**RAW DATA:**
——

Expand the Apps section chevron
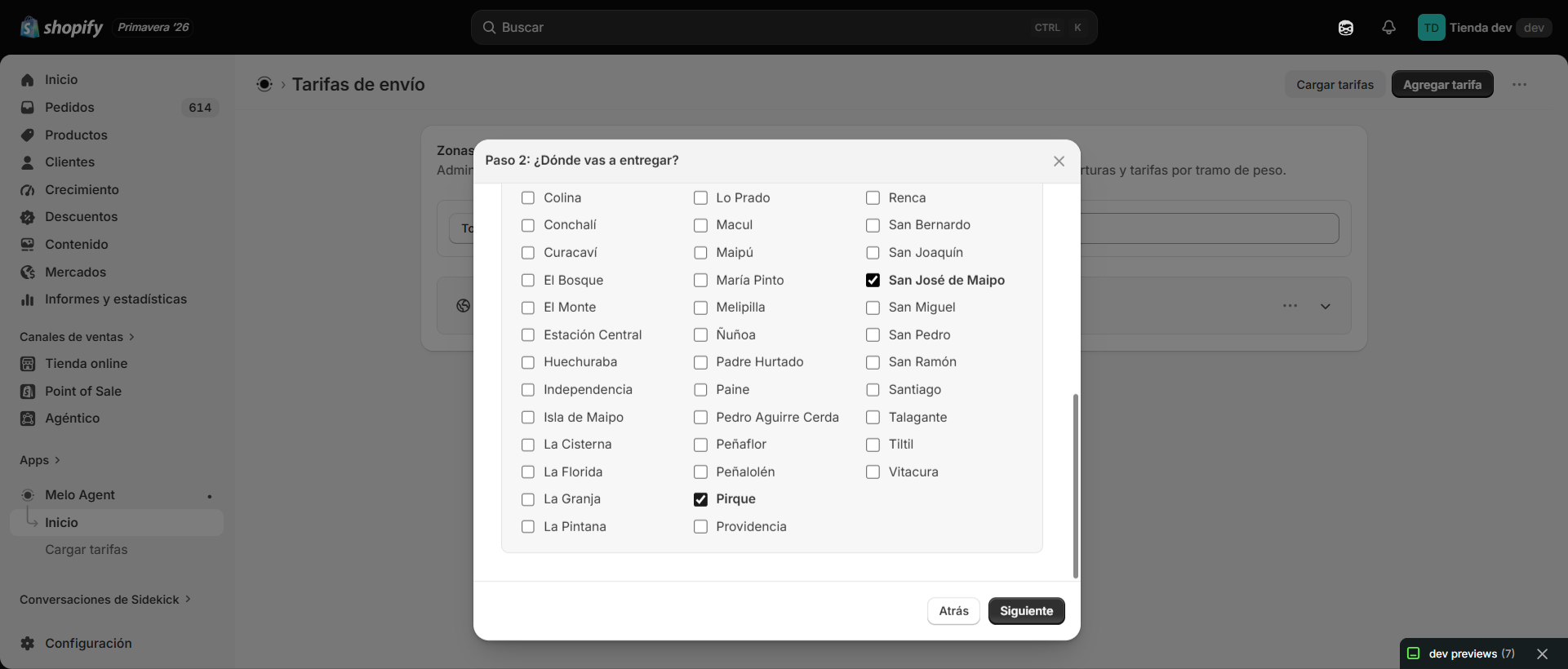57,460
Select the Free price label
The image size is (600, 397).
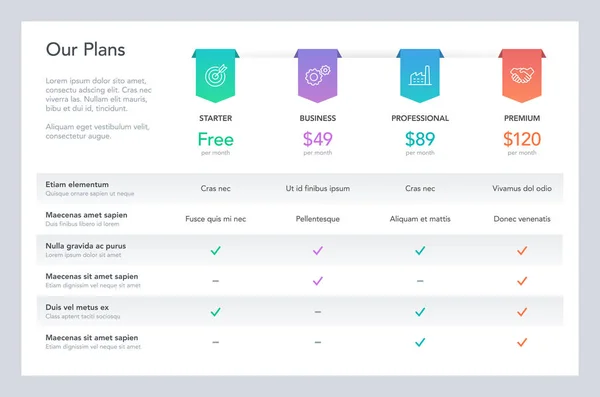click(x=215, y=139)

——

**ASSIGNED TASK:**
Output every record above verbatim, excluding images.

**EXPECTED OUTPUT:**
Expand the Apps section chevron
57,460
Select the Free price label
The image size is (600, 397).
click(x=215, y=139)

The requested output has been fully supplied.